[DATA UNDER STUDY — start]

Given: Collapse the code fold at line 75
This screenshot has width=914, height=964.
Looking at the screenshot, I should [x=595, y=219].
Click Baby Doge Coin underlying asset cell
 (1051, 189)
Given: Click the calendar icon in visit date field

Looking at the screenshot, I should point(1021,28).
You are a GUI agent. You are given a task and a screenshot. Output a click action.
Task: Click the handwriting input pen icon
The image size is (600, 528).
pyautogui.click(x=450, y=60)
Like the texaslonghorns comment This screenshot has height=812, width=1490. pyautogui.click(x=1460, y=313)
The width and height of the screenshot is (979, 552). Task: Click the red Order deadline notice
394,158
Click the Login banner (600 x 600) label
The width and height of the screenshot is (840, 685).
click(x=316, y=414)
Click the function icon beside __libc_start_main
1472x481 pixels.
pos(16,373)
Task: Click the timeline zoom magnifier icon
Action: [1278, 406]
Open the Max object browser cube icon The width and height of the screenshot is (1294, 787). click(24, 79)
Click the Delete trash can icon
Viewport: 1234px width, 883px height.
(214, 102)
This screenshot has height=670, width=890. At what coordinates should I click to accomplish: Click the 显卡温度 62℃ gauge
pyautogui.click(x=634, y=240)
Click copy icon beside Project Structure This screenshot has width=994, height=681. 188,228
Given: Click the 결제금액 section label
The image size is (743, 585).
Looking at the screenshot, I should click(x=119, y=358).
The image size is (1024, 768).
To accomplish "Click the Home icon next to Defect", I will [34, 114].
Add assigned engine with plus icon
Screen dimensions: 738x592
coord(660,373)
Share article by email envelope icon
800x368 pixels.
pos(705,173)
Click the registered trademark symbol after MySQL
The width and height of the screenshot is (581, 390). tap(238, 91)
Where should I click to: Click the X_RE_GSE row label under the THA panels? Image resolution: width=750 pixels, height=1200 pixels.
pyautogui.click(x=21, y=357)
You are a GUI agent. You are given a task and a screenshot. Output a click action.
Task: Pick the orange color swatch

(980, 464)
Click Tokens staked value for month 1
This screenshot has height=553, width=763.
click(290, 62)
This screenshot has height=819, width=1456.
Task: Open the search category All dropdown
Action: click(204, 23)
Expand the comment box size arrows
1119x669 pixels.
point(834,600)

[DATA UNDER STUDY — finish]

#### EXERCISE DETAILS:
Write out the lines above, starting at the line that contains "Add assigned engine with plus icon" and ending with the final line, and nothing else; copy them exactly.

#### YOUR SOLUTION:
Add assigned engine with plus icon
Screen dimensions: 738x592
coord(660,373)
Share article by email envelope icon
800x368 pixels.
pos(705,173)
Click the registered trademark symbol after MySQL
The width and height of the screenshot is (581, 390). tap(238, 91)
Where should I click to: Click the X_RE_GSE row label under the THA panels? Image resolution: width=750 pixels, height=1200 pixels.
pyautogui.click(x=21, y=357)
You are a GUI agent. You are given a task and a screenshot. Output a click action.
Task: Pick the orange color swatch

(980, 464)
Click Tokens staked value for month 1
This screenshot has height=553, width=763.
click(290, 62)
This screenshot has height=819, width=1456.
Task: Open the search category All dropdown
Action: click(204, 23)
Expand the comment box size arrows
1119x669 pixels.
point(834,600)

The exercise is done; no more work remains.